MATERIAL PROVIDED:

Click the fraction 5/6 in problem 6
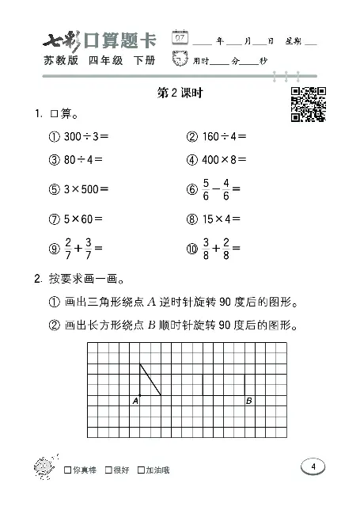pos(203,189)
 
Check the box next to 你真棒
pos(67,470)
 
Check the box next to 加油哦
pos(140,470)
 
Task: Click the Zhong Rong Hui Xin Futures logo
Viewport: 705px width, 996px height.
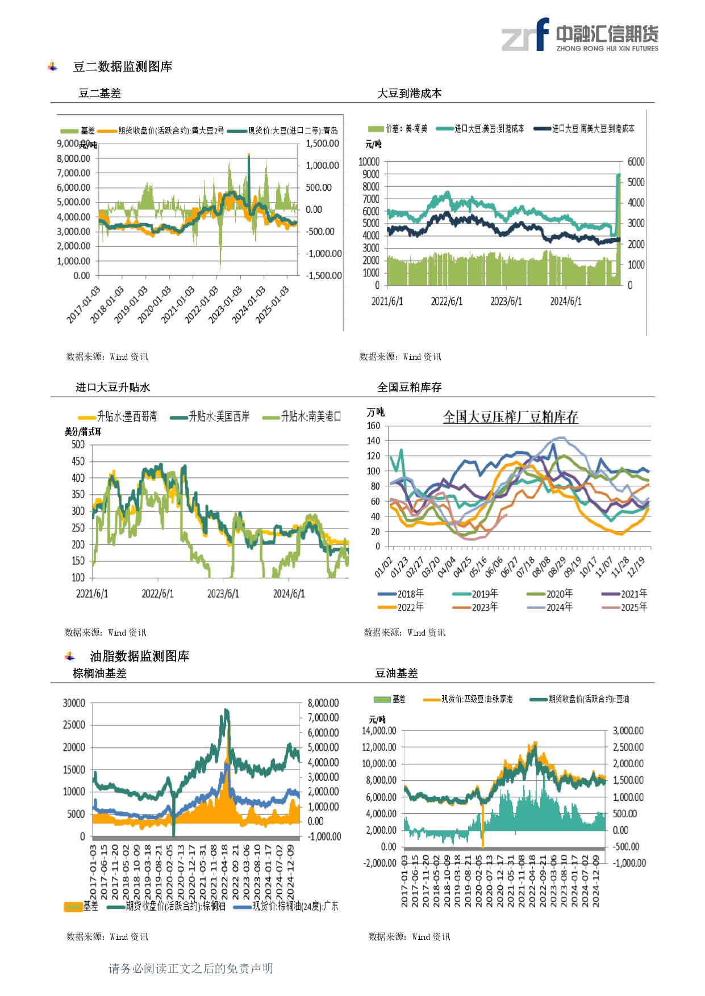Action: click(579, 35)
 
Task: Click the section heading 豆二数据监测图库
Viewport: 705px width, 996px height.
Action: click(122, 67)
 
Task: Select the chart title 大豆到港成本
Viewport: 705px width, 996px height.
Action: click(409, 94)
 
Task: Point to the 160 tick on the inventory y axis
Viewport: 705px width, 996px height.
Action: click(373, 426)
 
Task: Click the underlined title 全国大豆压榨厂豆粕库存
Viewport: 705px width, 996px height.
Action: click(510, 417)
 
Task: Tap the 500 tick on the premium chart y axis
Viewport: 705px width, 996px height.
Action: click(78, 445)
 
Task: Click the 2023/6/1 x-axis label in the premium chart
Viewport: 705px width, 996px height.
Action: click(223, 594)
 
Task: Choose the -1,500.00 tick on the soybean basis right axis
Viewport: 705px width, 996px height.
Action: click(324, 276)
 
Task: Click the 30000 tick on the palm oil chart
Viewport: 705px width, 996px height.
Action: click(74, 703)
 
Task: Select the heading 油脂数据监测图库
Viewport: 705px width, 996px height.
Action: click(139, 657)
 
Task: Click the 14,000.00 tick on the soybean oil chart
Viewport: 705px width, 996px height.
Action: click(379, 731)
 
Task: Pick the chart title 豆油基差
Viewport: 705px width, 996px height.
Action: click(396, 674)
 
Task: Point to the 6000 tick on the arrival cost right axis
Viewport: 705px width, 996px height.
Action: click(636, 162)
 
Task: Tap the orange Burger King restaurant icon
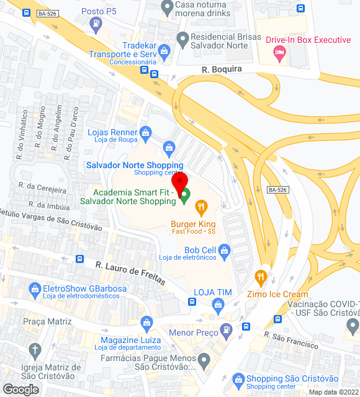pyautogui.click(x=201, y=207)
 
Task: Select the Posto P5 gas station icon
pyautogui.click(x=95, y=24)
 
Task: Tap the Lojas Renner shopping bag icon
pyautogui.click(x=145, y=132)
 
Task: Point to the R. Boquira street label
pyautogui.click(x=222, y=69)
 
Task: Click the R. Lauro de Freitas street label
pyautogui.click(x=130, y=273)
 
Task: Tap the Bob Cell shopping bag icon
pyautogui.click(x=224, y=251)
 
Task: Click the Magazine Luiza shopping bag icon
pyautogui.click(x=146, y=322)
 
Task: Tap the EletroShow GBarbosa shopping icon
pyautogui.click(x=34, y=289)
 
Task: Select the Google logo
pyautogui.click(x=20, y=389)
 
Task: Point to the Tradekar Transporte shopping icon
pyautogui.click(x=164, y=50)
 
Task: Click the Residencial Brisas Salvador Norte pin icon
pyautogui.click(x=182, y=39)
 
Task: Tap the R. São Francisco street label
pyautogui.click(x=290, y=340)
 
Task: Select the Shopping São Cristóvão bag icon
pyautogui.click(x=237, y=379)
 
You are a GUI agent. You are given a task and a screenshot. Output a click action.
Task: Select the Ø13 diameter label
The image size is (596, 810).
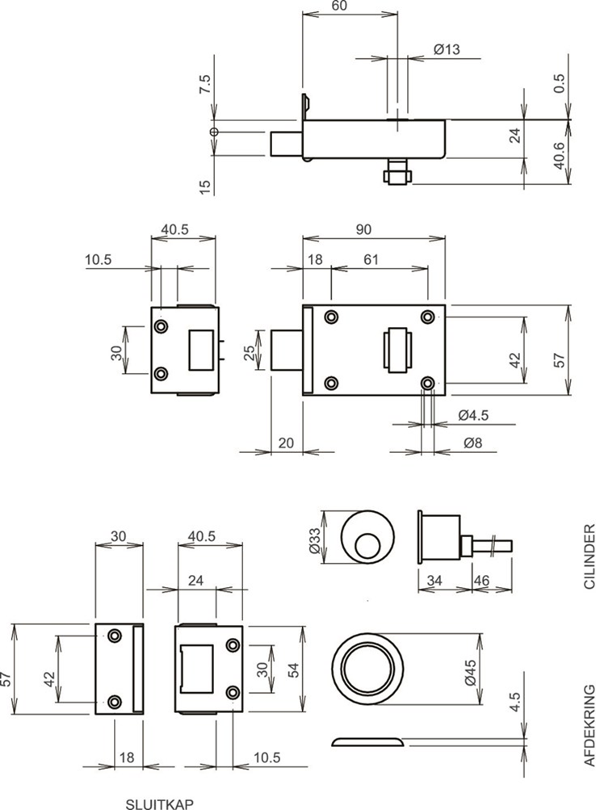446,50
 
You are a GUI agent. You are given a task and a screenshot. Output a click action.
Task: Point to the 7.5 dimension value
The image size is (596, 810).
205,85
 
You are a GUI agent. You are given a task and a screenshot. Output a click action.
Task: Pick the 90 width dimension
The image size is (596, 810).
363,230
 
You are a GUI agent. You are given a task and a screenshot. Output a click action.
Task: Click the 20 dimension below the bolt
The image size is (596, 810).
286,443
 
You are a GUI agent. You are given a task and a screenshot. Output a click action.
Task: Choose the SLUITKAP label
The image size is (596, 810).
159,803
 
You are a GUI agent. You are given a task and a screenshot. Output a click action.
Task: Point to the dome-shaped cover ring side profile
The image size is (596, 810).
368,741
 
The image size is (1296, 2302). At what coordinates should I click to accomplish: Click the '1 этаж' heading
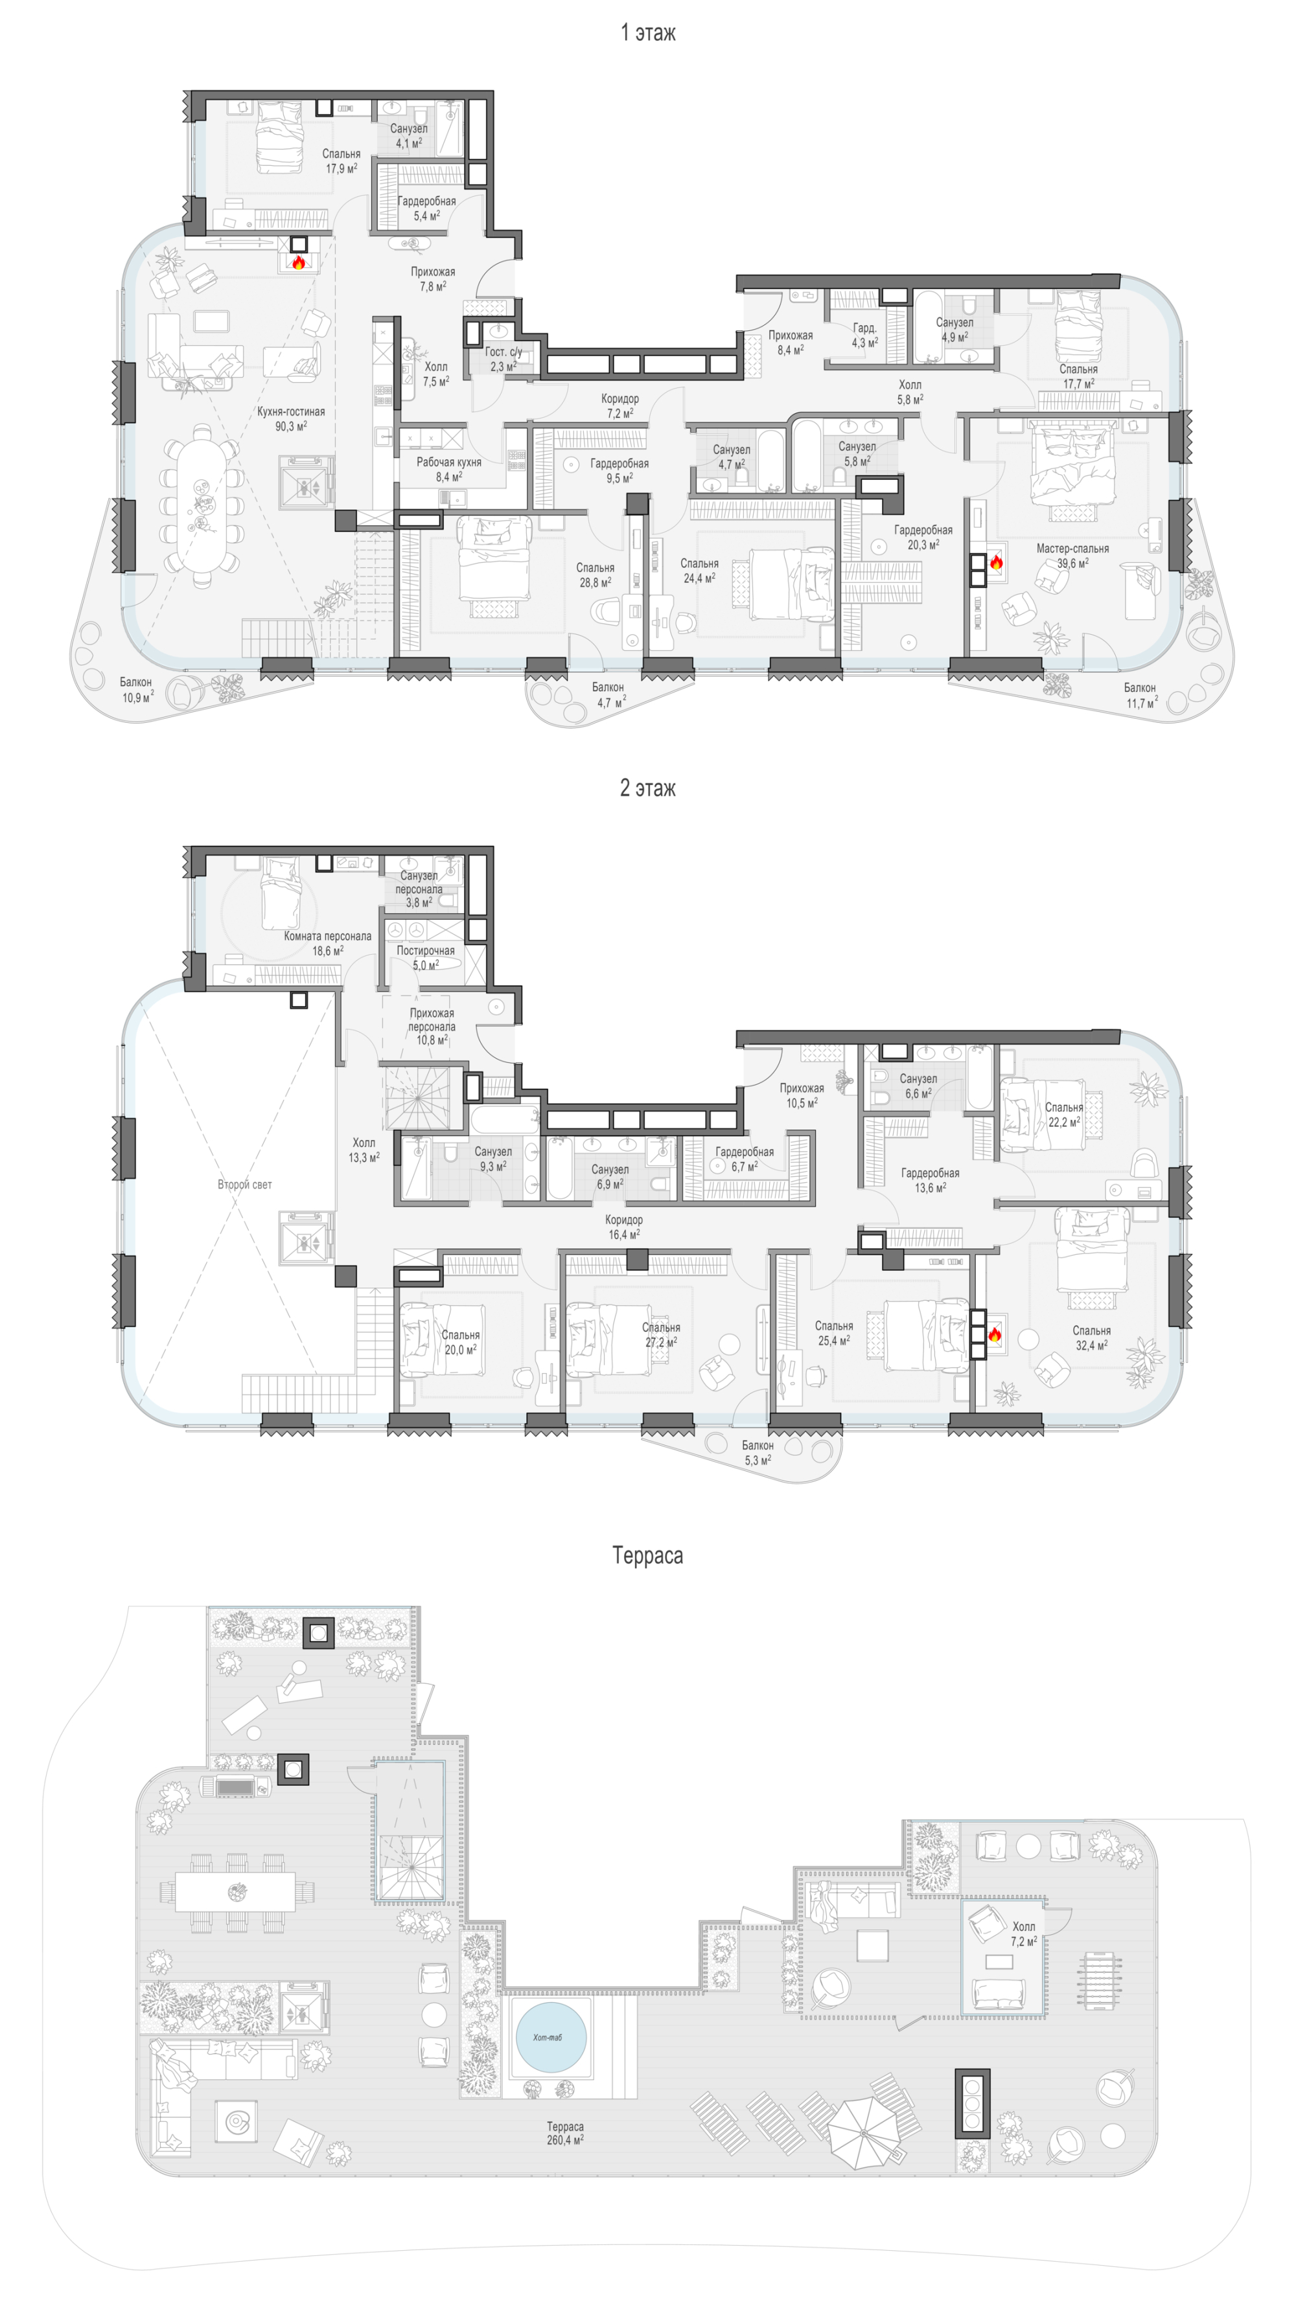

PROBLEM REQUIREMENTS: Reproduce every one of the records above line for line, with no changes, and leave the pictures out of your answer.

FULL RESPONSE:
Click the fraction 5/6 in problem 6
pos(203,189)
 
Check the box next to 你真棒
pos(67,470)
 
Check the box next to 加油哦
pos(140,470)
 
Task: Click the Zhong Rong Hui Xin Futures logo
Viewport: 705px width, 996px height.
Action: click(579, 35)
 
Task: Click the section heading 豆二数据监测图库
Viewport: 705px width, 996px height.
Action: click(122, 67)
 
Task: Select the chart title 大豆到港成本
Viewport: 705px width, 996px height.
Action: click(409, 94)
 
Task: Point to the 160 tick on the inventory y axis
Viewport: 705px width, 996px height.
Action: click(373, 426)
 
Task: Click the underlined title 全国大豆压榨厂豆粕库存
Viewport: 705px width, 996px height.
Action: click(510, 417)
 
Task: Tap the 500 tick on the premium chart y axis
Viewport: 705px width, 996px height.
Action: click(78, 445)
 
Task: Click the 2023/6/1 x-axis label in the premium chart
Viewport: 705px width, 996px height.
Action: click(223, 594)
 
Task: Choose the -1,500.00 tick on the soybean basis right axis
Viewport: 705px width, 996px height.
Action: click(324, 276)
 
Task: Click the 30000 tick on the palm oil chart
Viewport: 705px width, 996px height.
Action: click(74, 703)
 
Task: Select the heading 油脂数据监测图库
Viewport: 705px width, 996px height.
Action: click(139, 657)
 
Task: Click the 14,000.00 tick on the soybean oil chart
Viewport: 705px width, 996px height.
Action: click(379, 731)
 
Task: Pick the chart title 豆油基差
Viewport: 705px width, 996px height.
Action: click(396, 674)
 
Task: Point to the 6000 tick on the arrival cost right axis
Viewport: 705px width, 996px height.
Action: click(636, 162)
 
Task: Tap the orange Burger King restaurant icon
pyautogui.click(x=201, y=207)
 
Task: Select the Posto P5 gas station icon
pyautogui.click(x=95, y=24)
 
Task: Tap the Lojas Renner shopping bag icon
pyautogui.click(x=145, y=132)
 
Task: Point to the R. Boquira street label
pyautogui.click(x=222, y=69)
 
Task: Click the R. Lauro de Freitas street label
pyautogui.click(x=130, y=273)
 
Task: Tap the Bob Cell shopping bag icon
pyautogui.click(x=224, y=251)
 
Task: Click the Magazine Luiza shopping bag icon
pyautogui.click(x=146, y=322)
 
Task: Tap the EletroShow GBarbosa shopping icon
pyautogui.click(x=34, y=289)
 
Task: Select the Google logo
pyautogui.click(x=20, y=389)
 
Task: Point to the Tradekar Transporte shopping icon
pyautogui.click(x=164, y=50)
 
Task: Click the Residencial Brisas Salvador Norte pin icon
pyautogui.click(x=182, y=39)
 
Task: Tap the R. São Francisco street label
pyautogui.click(x=290, y=340)
 
Task: Select the Shopping São Cristóvão bag icon
pyautogui.click(x=237, y=379)
 
You are a GUI agent. You are given a task and a screenshot. Output a click action.
Task: Select the Ø13 diameter label
The image size is (596, 810).
446,50
 
You are a GUI agent. You are given a task and a screenshot. Output a click action.
Task: Point to the 7.5 dimension value
The image size is (596, 810).
205,85
 
You are a GUI agent. You are given a task and a screenshot. Output a click action.
Task: Pick the 90 width dimension
The image size is (596, 810).
363,230
 
You are a GUI agent. You are given a task and a screenshot. Output a click action.
Task: Click the 20 dimension below the bolt
The image size is (596, 810).
286,443
 
You are a GUI agent. You are given a task and a screenshot. Output a click action.
Task: Choose the SLUITKAP label
The image size is (596, 810).
159,803
 
You are a GUI agent. You are given a task and a screenshot. Output a click action.
Task: Point to the dome-shaped cover ring side profile
The image size is (596, 810).
368,741
 
The image size is (1296, 2302). At what coordinates should I click to accomplish: Click the '1 этаж' heading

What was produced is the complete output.